__TASK PROMPT__: Copy the data below word for word, leaving out the pictures.

═══ INFORMATION SUPPLIED

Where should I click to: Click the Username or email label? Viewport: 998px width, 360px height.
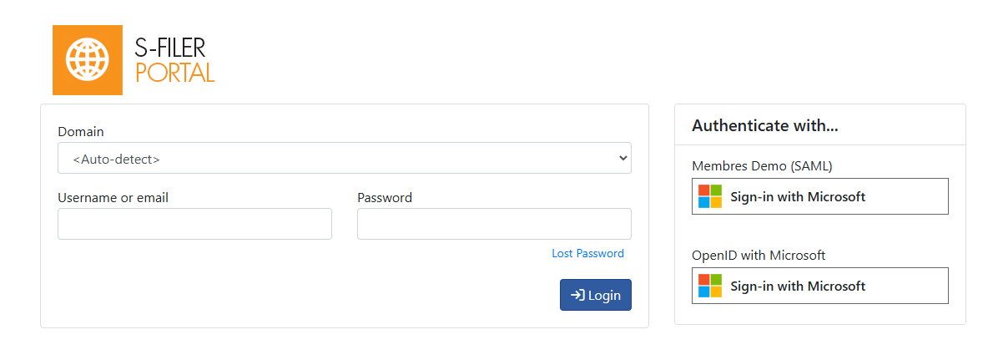[x=113, y=197]
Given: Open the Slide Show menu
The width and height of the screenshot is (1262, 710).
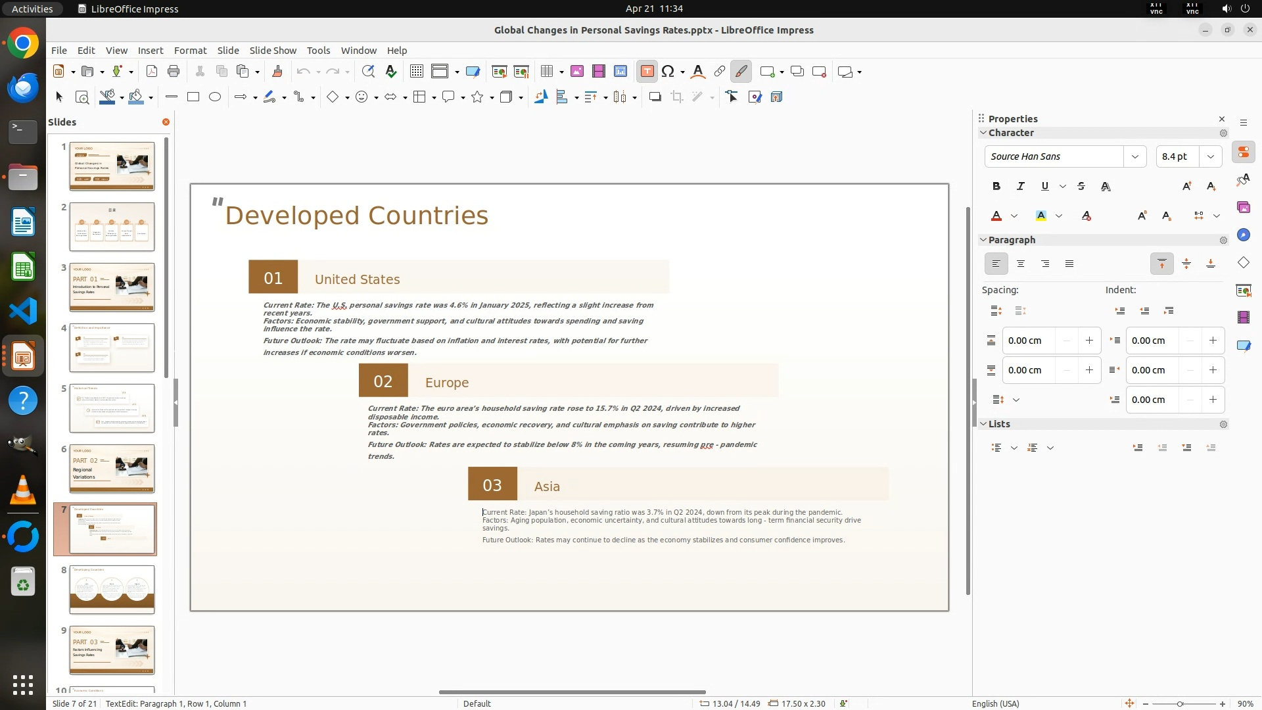Looking at the screenshot, I should coord(273,51).
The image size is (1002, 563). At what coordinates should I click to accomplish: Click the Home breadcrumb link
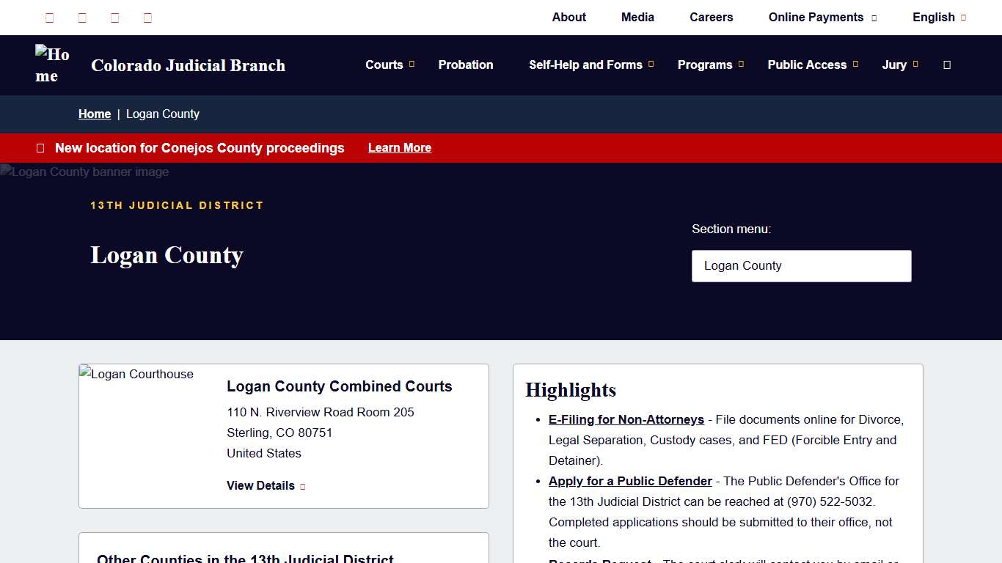95,114
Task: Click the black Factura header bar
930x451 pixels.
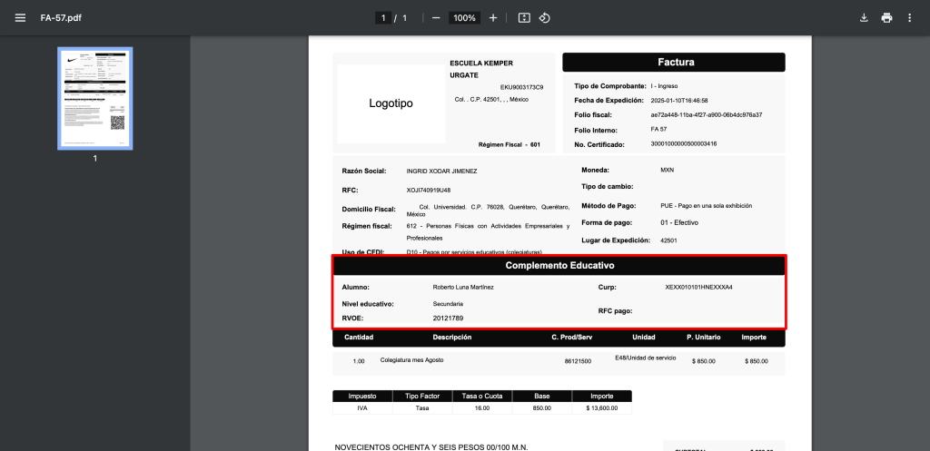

══════

__PROBLEM SOLUTION__:
Where should I click to: Click the Username or email label? Viewport: 998px width, 360px height.
[x=113, y=197]
Given: Open the Slide Show menu
The width and height of the screenshot is (1262, 710).
Looking at the screenshot, I should coord(273,51).
The image size is (1002, 563). At what coordinates should I click to accomplish: Click the Home breadcrumb link
95,114
Task: Click the black Factura header bar
930x451 pixels.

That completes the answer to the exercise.